*Problem requirements*:
So that nothing is lost, write out all the lines below exactly.

*Input records*:
*-*-*

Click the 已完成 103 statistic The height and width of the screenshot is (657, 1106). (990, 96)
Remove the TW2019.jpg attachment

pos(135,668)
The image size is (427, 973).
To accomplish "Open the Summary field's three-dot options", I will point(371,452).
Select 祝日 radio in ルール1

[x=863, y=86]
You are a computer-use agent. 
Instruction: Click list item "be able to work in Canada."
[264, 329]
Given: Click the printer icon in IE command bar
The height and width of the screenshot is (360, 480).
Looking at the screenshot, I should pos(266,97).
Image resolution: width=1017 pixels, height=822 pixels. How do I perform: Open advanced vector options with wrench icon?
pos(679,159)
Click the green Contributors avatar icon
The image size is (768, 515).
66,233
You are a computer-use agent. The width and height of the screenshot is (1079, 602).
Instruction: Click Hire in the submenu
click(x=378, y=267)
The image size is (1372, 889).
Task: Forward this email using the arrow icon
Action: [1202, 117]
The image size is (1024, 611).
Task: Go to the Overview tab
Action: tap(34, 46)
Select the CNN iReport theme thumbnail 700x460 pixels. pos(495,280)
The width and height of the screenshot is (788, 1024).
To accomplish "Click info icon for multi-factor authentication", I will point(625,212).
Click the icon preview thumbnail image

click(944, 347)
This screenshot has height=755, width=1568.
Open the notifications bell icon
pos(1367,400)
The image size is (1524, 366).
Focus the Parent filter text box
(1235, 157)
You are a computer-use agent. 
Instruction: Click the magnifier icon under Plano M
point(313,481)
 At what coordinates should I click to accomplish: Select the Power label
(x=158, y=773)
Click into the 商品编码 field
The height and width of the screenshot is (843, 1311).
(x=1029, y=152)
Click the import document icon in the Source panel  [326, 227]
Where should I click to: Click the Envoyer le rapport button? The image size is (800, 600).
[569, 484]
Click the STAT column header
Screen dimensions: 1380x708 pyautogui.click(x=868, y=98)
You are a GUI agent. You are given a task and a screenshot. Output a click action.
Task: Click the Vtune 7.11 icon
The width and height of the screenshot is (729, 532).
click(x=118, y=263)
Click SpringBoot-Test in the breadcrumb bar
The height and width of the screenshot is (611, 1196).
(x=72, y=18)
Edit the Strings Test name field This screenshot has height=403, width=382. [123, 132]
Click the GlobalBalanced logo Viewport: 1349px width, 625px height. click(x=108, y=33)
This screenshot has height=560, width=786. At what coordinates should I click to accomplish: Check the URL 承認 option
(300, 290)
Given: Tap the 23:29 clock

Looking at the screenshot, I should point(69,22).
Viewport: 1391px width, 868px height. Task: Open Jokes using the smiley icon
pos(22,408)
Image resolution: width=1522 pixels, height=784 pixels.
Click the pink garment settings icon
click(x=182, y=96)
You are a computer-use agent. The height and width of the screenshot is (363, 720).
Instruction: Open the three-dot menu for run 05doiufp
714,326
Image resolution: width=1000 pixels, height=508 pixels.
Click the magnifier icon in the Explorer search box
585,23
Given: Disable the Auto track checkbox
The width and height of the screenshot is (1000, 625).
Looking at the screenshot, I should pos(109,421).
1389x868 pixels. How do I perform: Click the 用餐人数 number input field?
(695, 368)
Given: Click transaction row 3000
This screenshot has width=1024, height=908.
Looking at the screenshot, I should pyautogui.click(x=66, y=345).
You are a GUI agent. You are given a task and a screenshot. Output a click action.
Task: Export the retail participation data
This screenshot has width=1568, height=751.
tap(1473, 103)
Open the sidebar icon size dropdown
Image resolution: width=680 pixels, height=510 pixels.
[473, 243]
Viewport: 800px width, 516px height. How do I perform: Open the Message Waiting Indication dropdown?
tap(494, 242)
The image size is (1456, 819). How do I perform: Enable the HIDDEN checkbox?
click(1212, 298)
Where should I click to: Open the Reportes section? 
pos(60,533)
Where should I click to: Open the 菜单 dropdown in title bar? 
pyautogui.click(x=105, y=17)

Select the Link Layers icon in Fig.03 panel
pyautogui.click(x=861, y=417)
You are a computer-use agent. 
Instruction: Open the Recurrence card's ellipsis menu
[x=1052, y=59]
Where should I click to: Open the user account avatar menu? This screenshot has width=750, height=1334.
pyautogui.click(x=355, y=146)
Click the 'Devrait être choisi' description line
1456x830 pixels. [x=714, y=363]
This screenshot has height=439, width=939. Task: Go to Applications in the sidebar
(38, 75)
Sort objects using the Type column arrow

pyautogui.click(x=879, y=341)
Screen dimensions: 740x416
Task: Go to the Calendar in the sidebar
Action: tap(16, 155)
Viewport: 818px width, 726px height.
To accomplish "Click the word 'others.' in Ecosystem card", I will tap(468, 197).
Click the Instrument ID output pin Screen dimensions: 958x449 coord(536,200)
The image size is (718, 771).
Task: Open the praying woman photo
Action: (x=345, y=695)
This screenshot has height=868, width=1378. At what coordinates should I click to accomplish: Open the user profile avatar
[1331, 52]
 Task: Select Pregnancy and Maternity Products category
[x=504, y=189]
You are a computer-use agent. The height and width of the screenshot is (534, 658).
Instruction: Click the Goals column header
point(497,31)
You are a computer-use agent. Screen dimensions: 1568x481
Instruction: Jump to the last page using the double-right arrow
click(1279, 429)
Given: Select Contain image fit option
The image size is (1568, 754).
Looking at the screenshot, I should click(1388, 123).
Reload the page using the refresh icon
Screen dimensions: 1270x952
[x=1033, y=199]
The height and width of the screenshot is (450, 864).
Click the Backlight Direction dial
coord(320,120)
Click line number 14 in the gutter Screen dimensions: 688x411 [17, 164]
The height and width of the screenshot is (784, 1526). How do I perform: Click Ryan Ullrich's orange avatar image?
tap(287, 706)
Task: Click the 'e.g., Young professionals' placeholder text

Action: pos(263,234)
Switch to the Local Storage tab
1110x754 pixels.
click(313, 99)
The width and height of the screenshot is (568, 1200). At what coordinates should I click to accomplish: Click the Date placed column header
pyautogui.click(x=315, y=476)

*-*-*

*The answer*:
Click the 已完成 103 statistic The height and width of the screenshot is (657, 1106). (990, 96)
Remove the TW2019.jpg attachment

pos(135,668)
The image size is (427, 973).
To accomplish "Open the Summary field's three-dot options", I will point(371,452).
Select 祝日 radio in ルール1

[x=863, y=86]
You are a computer-use agent. 
Instruction: Click list item "be able to work in Canada."
[264, 329]
Given: Click the printer icon in IE command bar
The height and width of the screenshot is (360, 480).
Looking at the screenshot, I should pos(266,97).
Image resolution: width=1017 pixels, height=822 pixels. How do I perform: Open advanced vector options with wrench icon?
pos(679,159)
Click the green Contributors avatar icon
The image size is (768, 515).
66,233
You are a computer-use agent. The width and height of the screenshot is (1079, 602).
Instruction: Click Hire in the submenu
click(x=378, y=267)
The image size is (1372, 889).
Task: Forward this email using the arrow icon
Action: [1202, 117]
The image size is (1024, 611).
Task: Go to the Overview tab
Action: tap(34, 46)
Select the CNN iReport theme thumbnail 700x460 pixels. pos(495,280)
The width and height of the screenshot is (788, 1024).
To accomplish "Click info icon for multi-factor authentication", I will point(625,212).
Click the icon preview thumbnail image

click(944, 347)
This screenshot has height=755, width=1568.
Open the notifications bell icon
pos(1367,400)
The image size is (1524, 366).
Focus the Parent filter text box
(1235, 157)
You are a computer-use agent. 
Instruction: Click the magnifier icon under Plano M
point(313,481)
 At what coordinates should I click to accomplish: Select the Power label
(x=158, y=773)
Click into the 商品编码 field
The height and width of the screenshot is (843, 1311).
(x=1029, y=152)
Click the import document icon in the Source panel  [326, 227]
Where should I click to: Click the Envoyer le rapport button? The image size is (800, 600).
[569, 484]
Click the STAT column header
Screen dimensions: 1380x708 pyautogui.click(x=868, y=98)
You are a GUI agent. You are given a task and a screenshot. Output a click action.
Task: Click the Vtune 7.11 icon
The width and height of the screenshot is (729, 532).
click(x=118, y=263)
Click SpringBoot-Test in the breadcrumb bar
The height and width of the screenshot is (611, 1196).
(x=72, y=18)
Edit the Strings Test name field This screenshot has height=403, width=382. [123, 132]
Click the GlobalBalanced logo Viewport: 1349px width, 625px height. click(x=108, y=33)
This screenshot has height=560, width=786. At what coordinates should I click to accomplish: Check the URL 承認 option
(300, 290)
Given: Tap the 23:29 clock

Looking at the screenshot, I should point(69,22).
Viewport: 1391px width, 868px height. Task: Open Jokes using the smiley icon
pos(22,408)
Image resolution: width=1522 pixels, height=784 pixels.
Click the pink garment settings icon
click(x=182, y=96)
You are a computer-use agent. The height and width of the screenshot is (363, 720).
Instruction: Open the three-dot menu for run 05doiufp
714,326
Image resolution: width=1000 pixels, height=508 pixels.
Click the magnifier icon in the Explorer search box
585,23
Given: Disable the Auto track checkbox
The width and height of the screenshot is (1000, 625).
Looking at the screenshot, I should pos(109,421).
1389x868 pixels. How do I perform: Click the 用餐人数 number input field?
(695, 368)
Given: Click transaction row 3000
This screenshot has width=1024, height=908.
Looking at the screenshot, I should pyautogui.click(x=66, y=345).
You are a GUI agent. You are given a task and a screenshot. Output a click action.
Task: Export the retail participation data
This screenshot has width=1568, height=751.
tap(1473, 103)
Open the sidebar icon size dropdown
Image resolution: width=680 pixels, height=510 pixels.
[473, 243]
Viewport: 800px width, 516px height. How do I perform: Open the Message Waiting Indication dropdown?
tap(494, 242)
The image size is (1456, 819). How do I perform: Enable the HIDDEN checkbox?
click(1212, 298)
Where should I click to: Open the Reportes section? 
pos(60,533)
Where should I click to: Open the 菜单 dropdown in title bar? 
pyautogui.click(x=105, y=17)

Select the Link Layers icon in Fig.03 panel
pyautogui.click(x=861, y=417)
You are a computer-use agent. 
Instruction: Open the Recurrence card's ellipsis menu
[x=1052, y=59]
Where should I click to: Open the user account avatar menu? This screenshot has width=750, height=1334.
pyautogui.click(x=355, y=146)
Click the 'Devrait être choisi' description line
1456x830 pixels. [x=714, y=363]
This screenshot has height=439, width=939. Task: Go to Applications in the sidebar
(38, 75)
Sort objects using the Type column arrow

pyautogui.click(x=879, y=341)
Screen dimensions: 740x416
Task: Go to the Calendar in the sidebar
Action: tap(16, 155)
Viewport: 818px width, 726px height.
To accomplish "Click the word 'others.' in Ecosystem card", I will tap(468, 197).
Click the Instrument ID output pin Screen dimensions: 958x449 coord(536,200)
The image size is (718, 771).
Task: Open the praying woman photo
Action: (x=345, y=695)
This screenshot has height=868, width=1378. At what coordinates should I click to accomplish: Open the user profile avatar
[1331, 52]
 Task: Select Pregnancy and Maternity Products category
[x=504, y=189]
You are a computer-use agent. The height and width of the screenshot is (534, 658).
Instruction: Click the Goals column header
point(497,31)
You are a computer-use agent. Screen dimensions: 1568x481
Instruction: Jump to the last page using the double-right arrow
click(1279, 429)
Given: Select Contain image fit option
The image size is (1568, 754).
Looking at the screenshot, I should click(1388, 123).
Reload the page using the refresh icon
Screen dimensions: 1270x952
[x=1033, y=199]
The height and width of the screenshot is (450, 864).
Click the Backlight Direction dial
coord(320,120)
Click line number 14 in the gutter Screen dimensions: 688x411 [17, 164]
The height and width of the screenshot is (784, 1526). How do I perform: Click Ryan Ullrich's orange avatar image?
tap(287, 706)
Task: Click the 'e.g., Young professionals' placeholder text

Action: pos(263,234)
Switch to the Local Storage tab
1110x754 pixels.
click(313, 99)
The width and height of the screenshot is (568, 1200). At what coordinates should I click to accomplish: Click the Date placed column header
pyautogui.click(x=315, y=476)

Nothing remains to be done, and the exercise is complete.